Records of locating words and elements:
◇ ◇ ◇ ◇ ◇
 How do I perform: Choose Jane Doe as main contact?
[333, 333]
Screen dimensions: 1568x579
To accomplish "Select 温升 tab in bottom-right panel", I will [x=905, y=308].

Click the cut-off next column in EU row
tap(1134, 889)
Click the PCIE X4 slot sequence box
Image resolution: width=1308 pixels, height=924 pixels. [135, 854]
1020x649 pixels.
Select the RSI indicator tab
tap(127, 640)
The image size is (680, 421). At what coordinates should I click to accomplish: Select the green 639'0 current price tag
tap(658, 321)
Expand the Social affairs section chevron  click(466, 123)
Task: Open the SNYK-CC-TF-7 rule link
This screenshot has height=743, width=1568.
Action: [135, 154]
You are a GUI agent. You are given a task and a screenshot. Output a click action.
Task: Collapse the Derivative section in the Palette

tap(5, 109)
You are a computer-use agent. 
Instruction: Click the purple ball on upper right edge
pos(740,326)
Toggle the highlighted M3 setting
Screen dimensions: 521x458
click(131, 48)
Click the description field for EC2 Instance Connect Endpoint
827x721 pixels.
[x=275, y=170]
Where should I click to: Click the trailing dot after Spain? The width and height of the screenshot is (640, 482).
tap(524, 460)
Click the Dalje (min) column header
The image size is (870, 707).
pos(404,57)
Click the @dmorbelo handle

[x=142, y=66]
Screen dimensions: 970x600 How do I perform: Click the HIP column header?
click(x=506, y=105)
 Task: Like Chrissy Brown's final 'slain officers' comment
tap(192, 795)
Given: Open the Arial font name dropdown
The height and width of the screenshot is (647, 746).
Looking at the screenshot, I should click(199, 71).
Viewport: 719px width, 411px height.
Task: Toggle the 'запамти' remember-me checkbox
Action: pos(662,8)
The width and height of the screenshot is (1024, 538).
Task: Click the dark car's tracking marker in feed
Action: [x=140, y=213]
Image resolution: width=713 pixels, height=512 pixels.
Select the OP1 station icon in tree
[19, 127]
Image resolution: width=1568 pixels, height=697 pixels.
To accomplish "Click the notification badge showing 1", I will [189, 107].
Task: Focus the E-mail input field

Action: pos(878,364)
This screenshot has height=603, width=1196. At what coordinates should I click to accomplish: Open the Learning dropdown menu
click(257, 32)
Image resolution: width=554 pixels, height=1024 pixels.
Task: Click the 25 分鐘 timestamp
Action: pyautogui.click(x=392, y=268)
◇ ◇ ◇ ◇ ◇
Problem details: Lay out every line of the rows above as a JSON list of strings, one string per line, with blank lines omitted.

Complete answer:
[
  " How do I perform: Choose Jane Doe as main contact?",
  "[333, 333]",
  "Screen dimensions: 1568x579",
  "To accomplish \"Select 温升 tab in bottom-right panel\", I will [x=905, y=308].",
  "Click the cut-off next column in EU row",
  "tap(1134, 889)",
  "Click the PCIE X4 slot sequence box",
  "Image resolution: width=1308 pixels, height=924 pixels. [135, 854]",
  "1020x649 pixels.",
  "Select the RSI indicator tab",
  "tap(127, 640)",
  "The image size is (680, 421). At what coordinates should I click to accomplish: Select the green 639'0 current price tag",
  "tap(658, 321)",
  "Expand the Social affairs section chevron  click(466, 123)",
  "Task: Open the SNYK-CC-TF-7 rule link",
  "This screenshot has height=743, width=1568.",
  "Action: [135, 154]",
  "You are a GUI agent. You are given a task and a screenshot. Output a click action.",
  "Task: Collapse the Derivative section in the Palette",
  "tap(5, 109)",
  "You are a computer-use agent. ",
  "Instruction: Click the purple ball on upper right edge",
  "pos(740,326)",
  "Toggle the highlighted M3 setting",
  "Screen dimensions: 521x458",
  "click(131, 48)",
  "Click the description field for EC2 Instance Connect Endpoint",
  "827x721 pixels.",
  "[x=275, y=170]",
  "Where should I click to: Click the trailing dot after Spain? The width and height of the screenshot is (640, 482).",
  "tap(524, 460)",
  "Click the Dalje (min) column header",
  "The image size is (870, 707).",
  "pos(404,57)",
  "Click the @dmorbelo handle",
  "[x=142, y=66]",
  "Screen dimensions: 970x600 How do I perform: Click the HIP column header?",
  "click(x=506, y=105)",
  " Task: Like Chrissy Brown's final 'slain officers' comment",
  "tap(192, 795)",
  "Given: Open the Arial font name dropdown",
  "The height and width of the screenshot is (647, 746).",
  "Looking at the screenshot, I should click(199, 71).",
  "Viewport: 719px width, 411px height.",
  "Task: Toggle the 'запамти' remember-me checkbox",
  "Action: pos(662,8)",
  "The width and height of the screenshot is (1024, 538).",
  "Task: Click the dark car's tracking marker in feed",
  "Action: [x=140, y=213]",
  "Image resolution: width=713 pixels, height=512 pixels.",
  "Select the OP1 station icon in tree",
  "[19, 127]",
  "Image resolution: width=1568 pixels, height=697 pixels.",
  "To accomplish \"Click the notification badge showing 1\", I will [189, 107].",
  "Task: Focus the E-mail input field",
  "Action: pos(878,364)",
  "This screenshot has height=603, width=1196. At what coordinates should I click to accomplish: Open the Learning dropdown menu",
  "click(257, 32)",
  "Image resolution: width=554 pixels, height=1024 pixels.",
  "Task: Click the 25 分鐘 timestamp",
  "Action: pyautogui.click(x=392, y=268)"
]